Determining the hydraulic loading ratio required to meet your effluent requirements (ppm, mg/l) is an important step in the design and sizing of any clarification system. A small change in the hydraulic loading ratio can result in a large change in the size of the specified clarifier. For example look at the following spreadsheets.


Example One:


Example Two:

The only change in the above spreadsheets was the “Hydraulic Loading Ratio”. All other variables remain the same.

On the first spreadsheet the “Hydraulic Loading Ratio” was input at .25. On the second spreadsheet the “Hydraulic Loading Ratio” was input at .40. You will note that the model #’s (which represent the total cubic feet of media required) changed from a high of 139 cubic feet to a low of 74 cubic feet. That is a 46% change in the total size of the separator.

Both examples are suitable for 100 gallons per minute. Both examples will remove the targeted suspended solid. The real world difference between all the listed clarifiers is overall clarifier efficiency.

This example should reinforce the importance of accurately conducting the “Test for Determination of Clarifier Hydraulic Loading Ratio” and the “Clarifier Settling Rate” studies. If you size a clarifier without knowing the target “Hydraulic Loading Ratio”, you will have to greatly over size the clarifier, because erring on the safe side, you will have to size the clarifier for maximum efficiency.
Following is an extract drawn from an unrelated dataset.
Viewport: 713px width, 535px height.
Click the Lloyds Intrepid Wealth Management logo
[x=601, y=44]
Inputting the Accumulated Data to the HydroFlo Clarifier Sizing Spreadsheet to Accurately Size a Clarifier or Clarification System for Your Application

The final step is to insert the data into the “Stinger Clarifier Sizing Spreadsheet“.


If you go to ten different clarifier manufacturers and ask them to size a clarifier for a specific application (even when giving them a written specification), you will get ten different answers. Everyone bases the efficiency of their clarifier on their clarifier’s projected surface area. But, other design variables are all over the map. Plate spacing will vary from 3/4″ to 2″, and more. The angles and configurations of the plates are vastly different from manufacturer to manufacturer. Overall clarifier volume, from the largest to the smallest designs, can fluctuate as much as 150%, or more.

When comparing one manufacturer to another, it is best to compare the volume of the separation chamber (or size of the plate pack) in cubic feet verses the sell price. This ratio should give you the clarifiers cost per cubic foot of plate pack. This is important because the physical size of the clarifier is the greatest factor in the cost, as well as the efficiency, of the device. The published projected surface area has a much smaller impact on the clarifier’s overall cost and performance.